Word and element location items
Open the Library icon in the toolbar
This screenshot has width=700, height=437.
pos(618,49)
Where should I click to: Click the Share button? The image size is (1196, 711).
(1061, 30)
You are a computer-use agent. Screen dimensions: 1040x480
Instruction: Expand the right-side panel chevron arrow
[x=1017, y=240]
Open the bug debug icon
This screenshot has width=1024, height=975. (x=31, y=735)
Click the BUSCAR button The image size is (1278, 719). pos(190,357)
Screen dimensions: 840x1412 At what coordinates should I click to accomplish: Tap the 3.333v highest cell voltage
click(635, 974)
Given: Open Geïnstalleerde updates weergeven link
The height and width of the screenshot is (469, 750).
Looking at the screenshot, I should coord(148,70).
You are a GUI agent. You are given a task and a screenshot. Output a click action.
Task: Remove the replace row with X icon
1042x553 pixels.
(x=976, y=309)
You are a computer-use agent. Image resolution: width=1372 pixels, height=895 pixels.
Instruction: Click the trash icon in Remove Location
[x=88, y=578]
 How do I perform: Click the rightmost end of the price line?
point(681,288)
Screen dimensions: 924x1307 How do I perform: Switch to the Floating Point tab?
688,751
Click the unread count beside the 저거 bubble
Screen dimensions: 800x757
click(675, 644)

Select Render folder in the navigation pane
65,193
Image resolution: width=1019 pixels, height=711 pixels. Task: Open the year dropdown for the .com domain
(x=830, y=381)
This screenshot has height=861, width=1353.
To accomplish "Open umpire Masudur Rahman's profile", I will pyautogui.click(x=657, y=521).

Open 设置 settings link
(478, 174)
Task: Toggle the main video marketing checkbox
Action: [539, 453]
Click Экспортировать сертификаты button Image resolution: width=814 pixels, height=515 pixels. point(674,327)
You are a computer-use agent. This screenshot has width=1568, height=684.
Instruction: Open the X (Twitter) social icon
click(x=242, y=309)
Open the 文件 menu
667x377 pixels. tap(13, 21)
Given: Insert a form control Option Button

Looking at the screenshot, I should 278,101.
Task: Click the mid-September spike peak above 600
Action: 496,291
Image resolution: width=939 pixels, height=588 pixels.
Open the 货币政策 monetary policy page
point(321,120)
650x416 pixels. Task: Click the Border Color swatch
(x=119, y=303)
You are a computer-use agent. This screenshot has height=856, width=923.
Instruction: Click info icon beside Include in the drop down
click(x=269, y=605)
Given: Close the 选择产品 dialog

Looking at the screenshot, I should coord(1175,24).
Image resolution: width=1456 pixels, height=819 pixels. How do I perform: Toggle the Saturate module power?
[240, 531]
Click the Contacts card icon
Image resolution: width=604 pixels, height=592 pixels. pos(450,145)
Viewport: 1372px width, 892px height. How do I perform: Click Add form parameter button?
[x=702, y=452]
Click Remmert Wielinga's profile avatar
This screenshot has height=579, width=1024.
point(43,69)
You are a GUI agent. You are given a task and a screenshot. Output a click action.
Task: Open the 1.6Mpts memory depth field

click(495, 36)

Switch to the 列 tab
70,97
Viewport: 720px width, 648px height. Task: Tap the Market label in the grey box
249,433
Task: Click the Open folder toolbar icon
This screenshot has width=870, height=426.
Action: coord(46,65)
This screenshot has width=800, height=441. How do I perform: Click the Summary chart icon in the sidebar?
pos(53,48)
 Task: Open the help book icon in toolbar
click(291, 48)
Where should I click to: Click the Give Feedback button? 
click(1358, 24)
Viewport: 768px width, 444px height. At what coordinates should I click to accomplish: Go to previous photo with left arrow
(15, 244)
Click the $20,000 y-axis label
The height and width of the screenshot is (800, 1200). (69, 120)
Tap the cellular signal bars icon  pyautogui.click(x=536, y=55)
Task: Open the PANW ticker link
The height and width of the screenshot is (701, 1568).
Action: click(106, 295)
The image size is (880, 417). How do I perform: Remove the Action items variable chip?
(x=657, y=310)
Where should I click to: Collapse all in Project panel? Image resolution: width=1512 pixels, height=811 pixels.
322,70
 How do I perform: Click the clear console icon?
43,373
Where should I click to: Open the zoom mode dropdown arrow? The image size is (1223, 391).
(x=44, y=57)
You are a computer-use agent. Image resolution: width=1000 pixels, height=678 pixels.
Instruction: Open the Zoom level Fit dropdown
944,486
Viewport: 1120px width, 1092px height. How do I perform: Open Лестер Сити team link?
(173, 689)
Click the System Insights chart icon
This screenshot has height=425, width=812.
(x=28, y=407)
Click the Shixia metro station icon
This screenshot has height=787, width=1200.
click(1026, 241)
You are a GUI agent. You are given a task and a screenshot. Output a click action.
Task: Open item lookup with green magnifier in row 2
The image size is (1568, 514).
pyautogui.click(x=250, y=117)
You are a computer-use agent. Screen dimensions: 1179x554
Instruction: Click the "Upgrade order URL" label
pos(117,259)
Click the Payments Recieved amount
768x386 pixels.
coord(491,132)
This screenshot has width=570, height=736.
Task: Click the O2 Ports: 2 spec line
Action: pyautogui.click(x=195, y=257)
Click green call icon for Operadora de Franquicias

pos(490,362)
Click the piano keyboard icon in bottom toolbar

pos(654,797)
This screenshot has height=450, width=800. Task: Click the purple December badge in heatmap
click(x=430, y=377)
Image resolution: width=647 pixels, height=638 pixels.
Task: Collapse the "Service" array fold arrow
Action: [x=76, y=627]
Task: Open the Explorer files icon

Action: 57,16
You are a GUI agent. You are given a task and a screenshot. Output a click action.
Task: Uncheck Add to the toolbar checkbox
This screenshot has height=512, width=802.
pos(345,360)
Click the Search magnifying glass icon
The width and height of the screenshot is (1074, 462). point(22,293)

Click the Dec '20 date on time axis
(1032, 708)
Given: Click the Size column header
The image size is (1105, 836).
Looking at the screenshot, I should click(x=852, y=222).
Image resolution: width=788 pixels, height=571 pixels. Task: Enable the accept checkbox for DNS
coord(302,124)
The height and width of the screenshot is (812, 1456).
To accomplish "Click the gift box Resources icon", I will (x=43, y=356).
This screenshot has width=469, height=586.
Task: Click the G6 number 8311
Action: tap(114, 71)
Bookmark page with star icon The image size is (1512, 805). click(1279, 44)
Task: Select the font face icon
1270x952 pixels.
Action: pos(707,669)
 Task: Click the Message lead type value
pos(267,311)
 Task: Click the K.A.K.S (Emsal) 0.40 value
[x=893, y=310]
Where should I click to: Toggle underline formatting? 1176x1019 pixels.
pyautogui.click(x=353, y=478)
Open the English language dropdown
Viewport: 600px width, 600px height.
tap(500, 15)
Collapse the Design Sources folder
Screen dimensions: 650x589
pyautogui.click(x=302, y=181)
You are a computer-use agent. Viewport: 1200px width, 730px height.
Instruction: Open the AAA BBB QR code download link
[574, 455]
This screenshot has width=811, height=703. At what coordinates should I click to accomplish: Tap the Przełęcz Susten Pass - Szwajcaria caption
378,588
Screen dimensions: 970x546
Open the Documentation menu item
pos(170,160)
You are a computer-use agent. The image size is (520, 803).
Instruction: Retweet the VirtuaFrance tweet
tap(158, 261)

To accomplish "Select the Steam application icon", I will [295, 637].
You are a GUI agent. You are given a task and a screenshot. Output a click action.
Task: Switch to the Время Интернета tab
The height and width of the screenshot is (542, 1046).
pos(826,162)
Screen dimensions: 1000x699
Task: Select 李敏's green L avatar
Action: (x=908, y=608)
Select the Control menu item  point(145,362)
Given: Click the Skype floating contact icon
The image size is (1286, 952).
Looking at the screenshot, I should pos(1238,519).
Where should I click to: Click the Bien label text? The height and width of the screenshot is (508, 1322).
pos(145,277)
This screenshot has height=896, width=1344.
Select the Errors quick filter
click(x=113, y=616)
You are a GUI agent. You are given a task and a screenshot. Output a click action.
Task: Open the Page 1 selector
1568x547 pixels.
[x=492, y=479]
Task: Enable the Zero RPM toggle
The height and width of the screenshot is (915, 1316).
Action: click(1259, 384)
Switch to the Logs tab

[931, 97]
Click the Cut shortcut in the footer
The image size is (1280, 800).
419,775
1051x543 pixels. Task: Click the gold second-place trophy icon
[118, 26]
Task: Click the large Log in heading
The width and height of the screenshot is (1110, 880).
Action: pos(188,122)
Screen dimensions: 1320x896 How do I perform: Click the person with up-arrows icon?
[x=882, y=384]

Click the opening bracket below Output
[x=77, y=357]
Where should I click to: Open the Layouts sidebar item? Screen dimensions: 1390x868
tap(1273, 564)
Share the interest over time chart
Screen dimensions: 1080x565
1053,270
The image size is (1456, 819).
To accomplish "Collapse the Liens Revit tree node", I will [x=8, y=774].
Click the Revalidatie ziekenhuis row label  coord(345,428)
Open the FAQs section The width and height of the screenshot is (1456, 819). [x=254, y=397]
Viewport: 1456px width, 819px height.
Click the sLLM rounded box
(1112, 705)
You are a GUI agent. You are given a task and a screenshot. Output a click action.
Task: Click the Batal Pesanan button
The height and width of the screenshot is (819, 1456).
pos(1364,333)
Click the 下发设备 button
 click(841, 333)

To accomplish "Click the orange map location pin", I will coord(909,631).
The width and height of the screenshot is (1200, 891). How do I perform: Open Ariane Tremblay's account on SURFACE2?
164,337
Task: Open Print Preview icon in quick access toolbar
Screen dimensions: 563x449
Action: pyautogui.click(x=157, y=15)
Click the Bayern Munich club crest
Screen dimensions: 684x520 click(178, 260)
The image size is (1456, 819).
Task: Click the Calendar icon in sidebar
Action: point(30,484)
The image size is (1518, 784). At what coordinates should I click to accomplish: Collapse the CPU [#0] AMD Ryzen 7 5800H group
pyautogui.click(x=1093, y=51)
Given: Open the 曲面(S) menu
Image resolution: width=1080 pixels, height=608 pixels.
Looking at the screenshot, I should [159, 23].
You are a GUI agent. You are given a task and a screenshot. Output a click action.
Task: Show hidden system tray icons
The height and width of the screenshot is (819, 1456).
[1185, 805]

* TASK: Lay out the stretch that opens with the line containing "This screenshot has width=800, height=441." and closes with the line containing "click(1358, 24)", both included, as a Markdown table with the columns Row and Line. Give each nonblank line its own numbered row.

* ANSWER TO THE TASK:
| Row | Line |
|---|---|
| 1 | This screenshot has width=800, height=441. How do I perform: Click the Summary chart icon in the sidebar? |
| 2 | pos(53,48) |
| 3 |  Task: Open the help book icon in toolbar |
| 4 | click(291, 48) |
| 5 | Where should I click to: Click the Give Feedback button?  |
| 6 | click(1358, 24) |